How Deep, How High, is an album by saxophonist Warne Marsh and pianist Sal Mosca, recorded in concert in 1976 and studio in 1979 and released on the Interplay label.

== Reception ==

The Rolling Stone Jazz Record Guide commented: "How Deep, How High reunites Marsh with another Tristano student, pianist Sal Mosca, for a re-examination of academic roots.

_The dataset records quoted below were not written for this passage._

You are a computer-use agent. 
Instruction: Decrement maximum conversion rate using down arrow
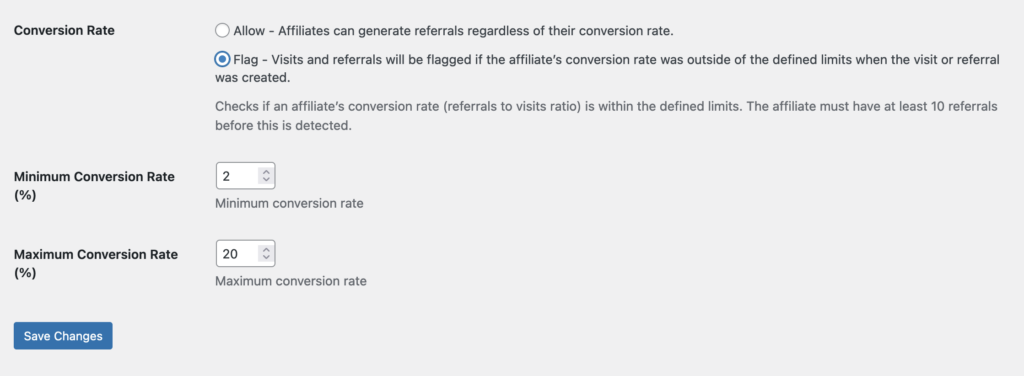click(266, 258)
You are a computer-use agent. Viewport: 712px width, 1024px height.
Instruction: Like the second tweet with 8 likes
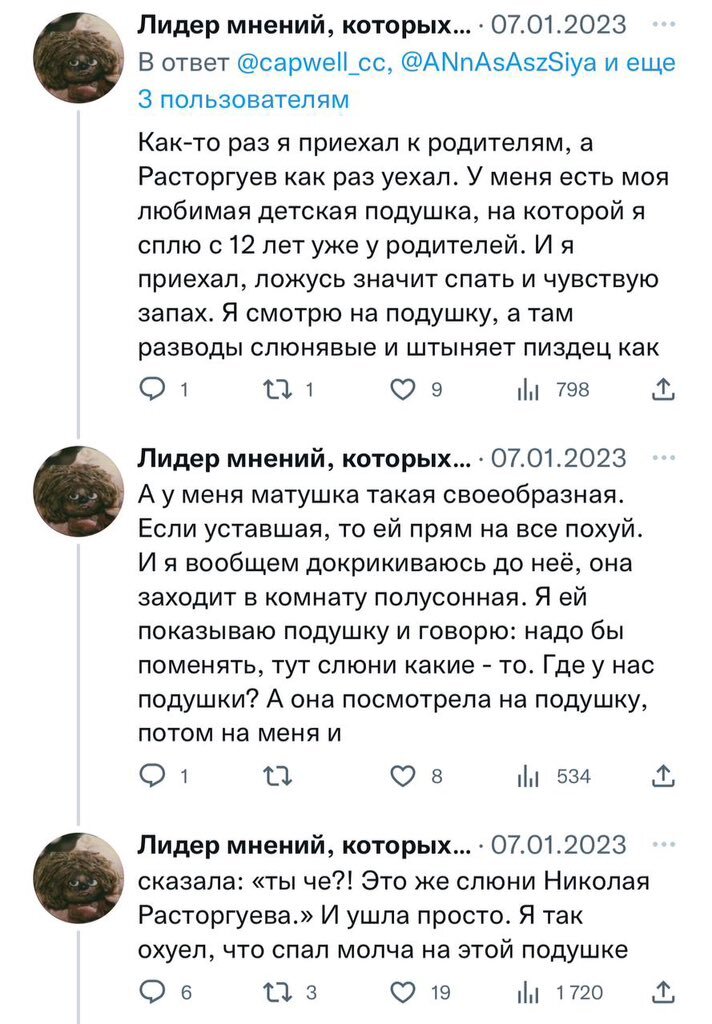pyautogui.click(x=402, y=777)
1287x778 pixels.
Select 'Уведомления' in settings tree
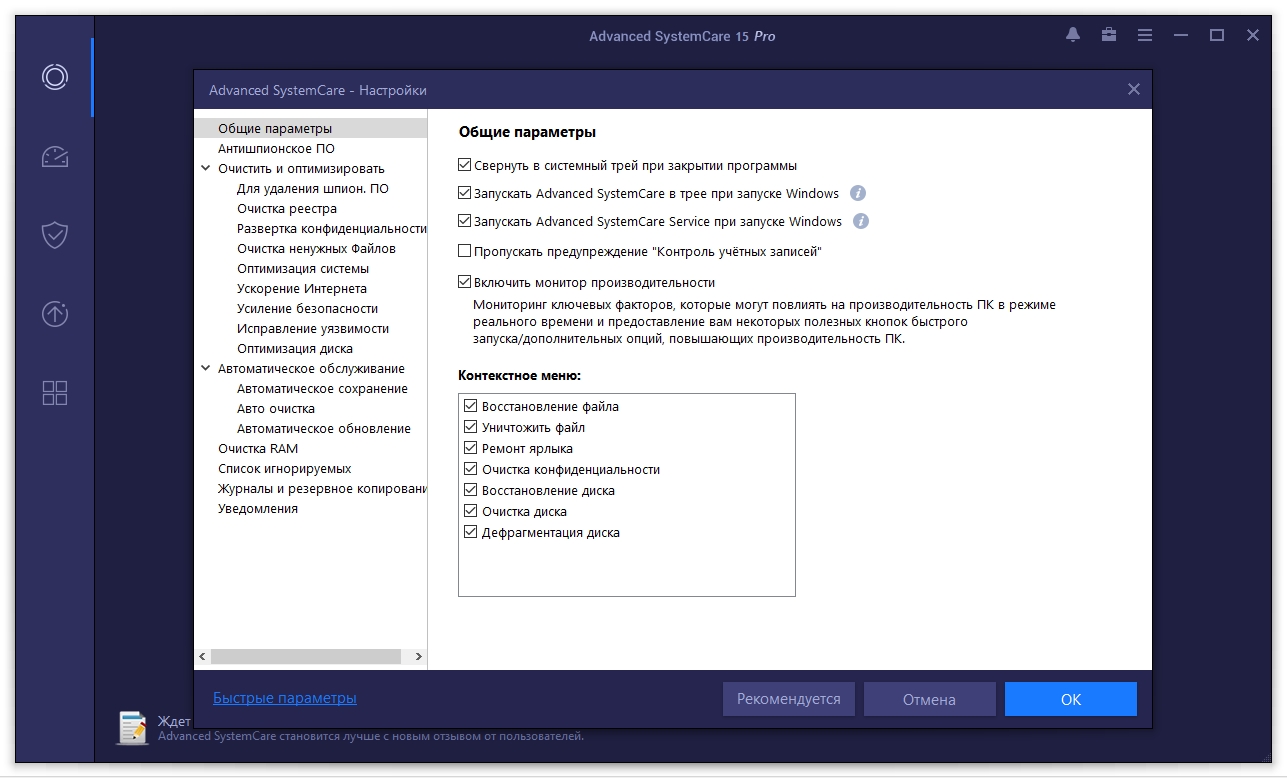click(x=258, y=509)
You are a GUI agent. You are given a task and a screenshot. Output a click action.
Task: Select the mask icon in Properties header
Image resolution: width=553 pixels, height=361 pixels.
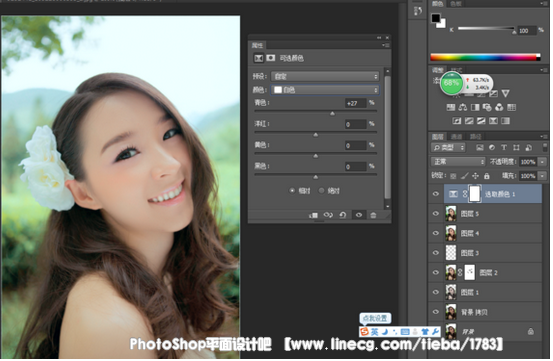click(x=271, y=58)
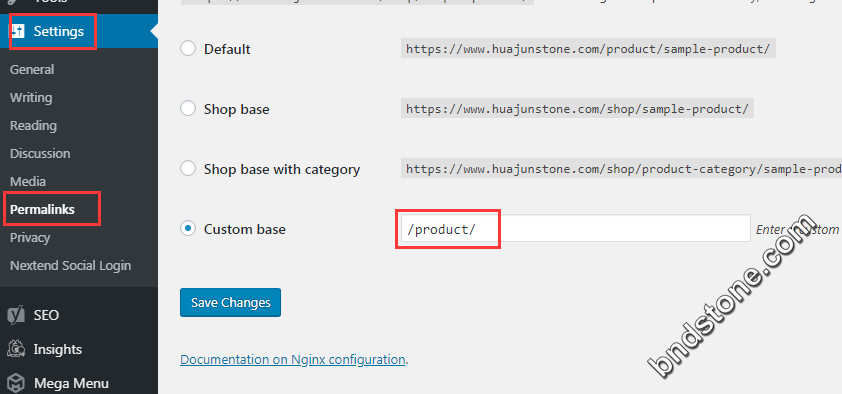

The dedication to a fluid, melodic concept remains intact, but gone is the strict adherence to a lightly colored tone". The AllMusic review states: "The music ranges from introspective to more driving, but it swings throughout, and Marsh's solos are always intriguing".

Professional ratings
Review scores
| Source | Rating |
| AllMusic |  |
| The Rolling Stone Jazz Record Guide |  |

== Track listing ==
All compositions by Warne Marsh except where noted
1. "The Hard Way" (Sal Mosca) – 4:03
2. "Noteworthy" – 4:21
3. "Finishing Touch" (Mosca) – 3:41
4. "How Deep, How High" – 4:30
5. "Background Music" – 7:01
6. "She's Funny That Way" (Neil Moret, Richard A. Whiting) – 8:05
- Recorded at Sarah Lawrence College, Bronxville, NY, on April 25, 1976 (tracks 5 & 6) and at Sal Mosca's Studio in Mount Vernon, NY, on May 2, 1979 (tracks 1 & 2) and August 8, 1979 (tracks 3 & 4)

== Personnel ==
- Warne Marsh – tenor saxophone
- Sal Mosca – piano
- Sam Jones – bass (tracks 5 & 6)
- Roy Haynes – drums (tracks 5 & 6)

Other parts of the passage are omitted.